Growing up as a child in the 60s and a teen in the 70s, it might seem that I would have been steeped either in the ways of women’s “liberation” and sexual “ freedom” or in the ways of “church-approved” patriarchy, relegating me primarily to the important job of mothering. Surprisingly, my experience did not fall into either of these categories. I was fortunate to attend an all-girls Catholic high school in Chicago that empowered young women for Christian service in the world. This school was the outgrowth of the sacrificial and prayerful life of Catherine McAuley, an Irish woman who started a new religious congregation of women and built a “House of Mercy where she and other lay women would shelter homeless women, reach out to the sick and dying and educate poor girls.” Her legacy now extends all over the world in the form of schools, medical facilities, shelters, retreat centers, and more. How amazing it is that her life of hard work coupled with intercession in the 1800s brought blessing to my life over a hundred years later!
Here is part of Mother McAuley High School’s current mission statement:
‘…we prepare students to live in a complex, dynamic society by teaching them to think critically, communicate effectively, respond compassionately to the needs of their community and assume roles of Christian leadership. In partnership with parents, we empower young women to acknowledge their giftedness and to make decisions with a well-developed moral conscience.”

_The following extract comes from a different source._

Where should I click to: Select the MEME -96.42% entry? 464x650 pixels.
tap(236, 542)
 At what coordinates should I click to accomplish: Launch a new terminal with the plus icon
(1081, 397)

In addition to this beneficial educational situation, my parents also fostered equal opportunities for my brother and myself at home. Looking back on all of this, I consider myself very blessed, even though I was quite sad that I couldn’t be an “altar boy”. (Happily, they now also allow “altar girls” who assist the priest during mass.) I have gone on to live a life of service through medicine, motherhood and now pastoring. It has been a life of intercession, if you will, as each of these “callings” has involved LOTS of people to care about and pray for. I couldn’t fulfill ANY of these roles without help from the Lord!
What about you? Were you encouraged as a man to be the “king of the castle” or to be a servant of your family? If you’re a woman, were you encouraged to develop your gifts or to go to school to get an “MRS degree”? If you are single, were/are you questioned often about your marriage prospects but not about the work you would like to do? Have you been wounded by members of the opposite sex? How has this impacted your relationship with the Lord?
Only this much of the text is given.